===== Material supplied =====

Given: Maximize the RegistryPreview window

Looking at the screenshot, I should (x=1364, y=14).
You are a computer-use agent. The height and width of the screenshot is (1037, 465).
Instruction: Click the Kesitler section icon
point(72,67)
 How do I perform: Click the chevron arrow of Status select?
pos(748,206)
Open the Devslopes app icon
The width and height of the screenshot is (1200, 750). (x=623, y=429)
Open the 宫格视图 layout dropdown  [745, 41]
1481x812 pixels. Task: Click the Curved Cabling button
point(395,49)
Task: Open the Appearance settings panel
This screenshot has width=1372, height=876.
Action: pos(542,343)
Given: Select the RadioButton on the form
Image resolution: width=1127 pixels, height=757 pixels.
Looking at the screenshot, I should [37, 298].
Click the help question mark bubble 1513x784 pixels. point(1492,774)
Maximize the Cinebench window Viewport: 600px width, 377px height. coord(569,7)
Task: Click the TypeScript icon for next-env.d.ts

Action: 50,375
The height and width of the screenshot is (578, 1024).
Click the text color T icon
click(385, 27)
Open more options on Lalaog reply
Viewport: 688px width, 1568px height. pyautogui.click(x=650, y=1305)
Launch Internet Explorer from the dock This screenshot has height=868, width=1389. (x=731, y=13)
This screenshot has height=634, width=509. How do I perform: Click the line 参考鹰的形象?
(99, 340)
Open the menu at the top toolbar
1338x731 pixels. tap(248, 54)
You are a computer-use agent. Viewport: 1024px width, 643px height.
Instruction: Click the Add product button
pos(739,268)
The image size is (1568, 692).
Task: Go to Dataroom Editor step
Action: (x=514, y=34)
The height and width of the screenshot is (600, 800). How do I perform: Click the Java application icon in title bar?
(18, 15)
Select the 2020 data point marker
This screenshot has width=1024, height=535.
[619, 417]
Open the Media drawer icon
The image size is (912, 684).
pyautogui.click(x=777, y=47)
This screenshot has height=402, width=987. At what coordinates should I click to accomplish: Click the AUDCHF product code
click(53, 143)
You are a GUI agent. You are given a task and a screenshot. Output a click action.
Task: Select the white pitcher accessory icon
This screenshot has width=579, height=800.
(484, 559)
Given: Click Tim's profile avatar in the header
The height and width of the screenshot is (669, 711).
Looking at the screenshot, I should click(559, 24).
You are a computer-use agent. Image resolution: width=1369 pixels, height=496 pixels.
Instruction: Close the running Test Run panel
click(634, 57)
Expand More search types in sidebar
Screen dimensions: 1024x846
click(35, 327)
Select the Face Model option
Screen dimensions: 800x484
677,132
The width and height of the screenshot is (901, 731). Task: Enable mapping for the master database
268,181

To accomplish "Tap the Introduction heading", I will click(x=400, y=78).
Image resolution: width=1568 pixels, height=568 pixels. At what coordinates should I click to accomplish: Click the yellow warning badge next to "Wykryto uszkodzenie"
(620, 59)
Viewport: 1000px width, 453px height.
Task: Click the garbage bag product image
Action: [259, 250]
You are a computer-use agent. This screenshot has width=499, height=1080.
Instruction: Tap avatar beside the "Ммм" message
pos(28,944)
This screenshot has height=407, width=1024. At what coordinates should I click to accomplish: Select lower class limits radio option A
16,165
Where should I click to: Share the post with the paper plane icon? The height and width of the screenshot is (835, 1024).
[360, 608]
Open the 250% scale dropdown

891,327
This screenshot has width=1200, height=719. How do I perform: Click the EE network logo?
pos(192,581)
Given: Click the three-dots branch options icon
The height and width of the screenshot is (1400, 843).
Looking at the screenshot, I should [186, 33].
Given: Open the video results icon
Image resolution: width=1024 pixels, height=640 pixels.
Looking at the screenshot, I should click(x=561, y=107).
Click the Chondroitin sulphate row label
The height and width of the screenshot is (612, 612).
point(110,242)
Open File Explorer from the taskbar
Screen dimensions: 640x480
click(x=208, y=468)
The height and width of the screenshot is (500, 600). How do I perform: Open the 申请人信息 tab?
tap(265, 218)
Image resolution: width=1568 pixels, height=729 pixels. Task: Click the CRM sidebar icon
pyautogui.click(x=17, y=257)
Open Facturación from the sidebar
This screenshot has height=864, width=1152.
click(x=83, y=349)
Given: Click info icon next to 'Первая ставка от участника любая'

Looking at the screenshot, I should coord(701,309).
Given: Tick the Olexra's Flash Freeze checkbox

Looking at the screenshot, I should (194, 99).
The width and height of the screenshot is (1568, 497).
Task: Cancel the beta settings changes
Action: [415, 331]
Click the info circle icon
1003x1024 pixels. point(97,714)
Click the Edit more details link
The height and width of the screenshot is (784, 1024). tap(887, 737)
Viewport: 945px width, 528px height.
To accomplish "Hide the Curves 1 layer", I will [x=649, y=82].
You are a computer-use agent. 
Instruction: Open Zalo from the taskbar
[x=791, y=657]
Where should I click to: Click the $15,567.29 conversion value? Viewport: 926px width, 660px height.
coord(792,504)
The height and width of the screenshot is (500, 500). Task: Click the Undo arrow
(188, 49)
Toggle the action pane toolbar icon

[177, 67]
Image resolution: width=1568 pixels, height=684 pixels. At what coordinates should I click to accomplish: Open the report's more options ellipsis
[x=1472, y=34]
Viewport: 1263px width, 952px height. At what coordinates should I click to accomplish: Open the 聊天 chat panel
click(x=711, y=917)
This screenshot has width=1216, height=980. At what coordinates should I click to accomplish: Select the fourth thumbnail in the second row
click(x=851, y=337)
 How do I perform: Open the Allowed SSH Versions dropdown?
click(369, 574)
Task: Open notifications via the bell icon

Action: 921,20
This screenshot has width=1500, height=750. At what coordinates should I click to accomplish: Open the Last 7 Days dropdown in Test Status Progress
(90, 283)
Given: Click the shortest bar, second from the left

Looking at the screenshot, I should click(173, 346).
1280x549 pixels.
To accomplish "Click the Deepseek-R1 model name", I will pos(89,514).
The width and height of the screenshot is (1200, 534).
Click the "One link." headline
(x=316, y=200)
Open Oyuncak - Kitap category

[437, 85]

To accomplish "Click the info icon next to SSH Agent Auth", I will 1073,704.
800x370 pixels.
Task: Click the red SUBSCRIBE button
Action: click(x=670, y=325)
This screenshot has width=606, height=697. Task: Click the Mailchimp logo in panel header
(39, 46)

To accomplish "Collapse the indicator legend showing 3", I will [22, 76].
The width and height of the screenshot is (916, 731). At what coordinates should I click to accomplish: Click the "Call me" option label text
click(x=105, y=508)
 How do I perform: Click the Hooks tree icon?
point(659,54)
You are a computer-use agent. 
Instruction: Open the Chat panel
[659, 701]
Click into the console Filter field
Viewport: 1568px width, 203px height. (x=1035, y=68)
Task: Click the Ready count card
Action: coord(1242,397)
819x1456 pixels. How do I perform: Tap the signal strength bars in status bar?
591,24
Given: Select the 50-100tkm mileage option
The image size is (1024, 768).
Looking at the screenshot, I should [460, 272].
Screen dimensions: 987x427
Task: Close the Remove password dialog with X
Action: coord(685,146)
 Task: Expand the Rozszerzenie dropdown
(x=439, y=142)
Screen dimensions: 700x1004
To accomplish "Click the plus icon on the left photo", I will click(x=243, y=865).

=====

## [Your assignment]
Reproduce every entry above so that each one matches its source exactly.

## [Finished task]
Given: Maximize the RegistryPreview window

Looking at the screenshot, I should (x=1364, y=14).
You are a computer-use agent. The height and width of the screenshot is (1037, 465).
Instruction: Click the Kesitler section icon
point(72,67)
 How do I perform: Click the chevron arrow of Status select?
pos(748,206)
Open the Devslopes app icon
The width and height of the screenshot is (1200, 750). (x=623, y=429)
Open the 宫格视图 layout dropdown  [745, 41]
1481x812 pixels. Task: Click the Curved Cabling button
point(395,49)
Task: Open the Appearance settings panel
This screenshot has width=1372, height=876.
Action: pos(542,343)
Given: Select the RadioButton on the form
Image resolution: width=1127 pixels, height=757 pixels.
Looking at the screenshot, I should [37, 298].
Click the help question mark bubble 1513x784 pixels. point(1492,774)
Maximize the Cinebench window Viewport: 600px width, 377px height. coord(569,7)
Task: Click the TypeScript icon for next-env.d.ts

Action: 50,375
The height and width of the screenshot is (578, 1024).
Click the text color T icon
click(385, 27)
Open more options on Lalaog reply
Viewport: 688px width, 1568px height. pyautogui.click(x=650, y=1305)
Launch Internet Explorer from the dock This screenshot has height=868, width=1389. (x=731, y=13)
This screenshot has height=634, width=509. How do I perform: Click the line 参考鹰的形象?
(99, 340)
Open the menu at the top toolbar
1338x731 pixels. tap(248, 54)
You are a computer-use agent. Viewport: 1024px width, 643px height.
Instruction: Click the Add product button
pos(739,268)
The image size is (1568, 692).
Task: Go to Dataroom Editor step
Action: (x=514, y=34)
The height and width of the screenshot is (600, 800). How do I perform: Click the Java application icon in title bar?
(18, 15)
Select the 2020 data point marker
This screenshot has width=1024, height=535.
[619, 417]
Open the Media drawer icon
The image size is (912, 684).
pyautogui.click(x=777, y=47)
This screenshot has height=402, width=987. At what coordinates should I click to accomplish: Click the AUDCHF product code
click(53, 143)
You are a GUI agent. You are given a task and a screenshot. Output a click action.
Task: Select the white pitcher accessory icon
This screenshot has width=579, height=800.
(484, 559)
Given: Click Tim's profile avatar in the header
The height and width of the screenshot is (669, 711).
Looking at the screenshot, I should click(559, 24).
You are a computer-use agent. Image resolution: width=1369 pixels, height=496 pixels.
Instruction: Close the running Test Run panel
click(634, 57)
Expand More search types in sidebar
Screen dimensions: 1024x846
click(35, 327)
Select the Face Model option
Screen dimensions: 800x484
677,132
The width and height of the screenshot is (901, 731). Task: Enable mapping for the master database
268,181

To accomplish "Tap the Introduction heading", I will click(x=400, y=78).
Image resolution: width=1568 pixels, height=568 pixels. At what coordinates should I click to accomplish: Click the yellow warning badge next to "Wykryto uszkodzenie"
(620, 59)
Viewport: 1000px width, 453px height.
Task: Click the garbage bag product image
Action: [259, 250]
You are a computer-use agent. This screenshot has width=499, height=1080.
Instruction: Tap avatar beside the "Ммм" message
pos(28,944)
This screenshot has height=407, width=1024. At what coordinates should I click to accomplish: Select lower class limits radio option A
16,165
Where should I click to: Share the post with the paper plane icon? The height and width of the screenshot is (835, 1024).
[360, 608]
Open the 250% scale dropdown

891,327
This screenshot has width=1200, height=719. How do I perform: Click the EE network logo?
pos(192,581)
Given: Click the three-dots branch options icon
The height and width of the screenshot is (1400, 843).
Looking at the screenshot, I should [186, 33].
Given: Open the video results icon
Image resolution: width=1024 pixels, height=640 pixels.
Looking at the screenshot, I should click(x=561, y=107).
Click the Chondroitin sulphate row label
The height and width of the screenshot is (612, 612).
point(110,242)
Open File Explorer from the taskbar
Screen dimensions: 640x480
click(x=208, y=468)
The height and width of the screenshot is (500, 600). How do I perform: Open the 申请人信息 tab?
tap(265, 218)
Image resolution: width=1568 pixels, height=729 pixels. Task: Click the CRM sidebar icon
pyautogui.click(x=17, y=257)
Open Facturación from the sidebar
This screenshot has height=864, width=1152.
click(x=83, y=349)
Given: Click info icon next to 'Первая ставка от участника любая'

Looking at the screenshot, I should coord(701,309).
Given: Tick the Olexra's Flash Freeze checkbox

Looking at the screenshot, I should (194, 99).
The width and height of the screenshot is (1568, 497).
Task: Cancel the beta settings changes
Action: [415, 331]
Click the info circle icon
1003x1024 pixels. point(97,714)
Click the Edit more details link
The height and width of the screenshot is (784, 1024). tap(887, 737)
Viewport: 945px width, 528px height.
To accomplish "Hide the Curves 1 layer", I will [x=649, y=82].
You are a computer-use agent. 
Instruction: Open Zalo from the taskbar
[x=791, y=657]
Where should I click to: Click the $15,567.29 conversion value? Viewport: 926px width, 660px height.
coord(792,504)
The height and width of the screenshot is (500, 500). Task: Click the Undo arrow
(188, 49)
Toggle the action pane toolbar icon

[177, 67]
Image resolution: width=1568 pixels, height=684 pixels. At what coordinates should I click to accomplish: Open the report's more options ellipsis
[x=1472, y=34]
Viewport: 1263px width, 952px height. At what coordinates should I click to accomplish: Open the 聊天 chat panel
click(x=711, y=917)
This screenshot has width=1216, height=980. At what coordinates should I click to accomplish: Select the fourth thumbnail in the second row
click(x=851, y=337)
 How do I perform: Open the Allowed SSH Versions dropdown?
click(369, 574)
Task: Open notifications via the bell icon

Action: 921,20
This screenshot has width=1500, height=750. At what coordinates should I click to accomplish: Open the Last 7 Days dropdown in Test Status Progress
(90, 283)
Given: Click the shortest bar, second from the left

Looking at the screenshot, I should click(173, 346).
1280x549 pixels.
To accomplish "Click the Deepseek-R1 model name", I will pos(89,514).
The width and height of the screenshot is (1200, 534).
Click the "One link." headline
(x=316, y=200)
Open Oyuncak - Kitap category

[437, 85]

To accomplish "Click the info icon next to SSH Agent Auth", I will 1073,704.
800x370 pixels.
Task: Click the red SUBSCRIBE button
Action: click(x=670, y=325)
This screenshot has width=606, height=697. Task: Click the Mailchimp logo in panel header
(39, 46)

To accomplish "Collapse the indicator legend showing 3", I will [22, 76].
The width and height of the screenshot is (916, 731). At what coordinates should I click to accomplish: Click the "Call me" option label text
click(x=105, y=508)
 How do I perform: Click the Hooks tree icon?
point(659,54)
You are a computer-use agent. 
Instruction: Open the Chat panel
[659, 701]
Click into the console Filter field
Viewport: 1568px width, 203px height. (x=1035, y=68)
Task: Click the Ready count card
Action: coord(1242,397)
819x1456 pixels. How do I perform: Tap the signal strength bars in status bar?
591,24
Given: Select the 50-100tkm mileage option
The image size is (1024, 768).
Looking at the screenshot, I should [460, 272].
Screen dimensions: 987x427
Task: Close the Remove password dialog with X
Action: coord(685,146)
 Task: Expand the Rozszerzenie dropdown
(x=439, y=142)
Screen dimensions: 700x1004
To accomplish "Click the plus icon on the left photo", I will click(x=243, y=865).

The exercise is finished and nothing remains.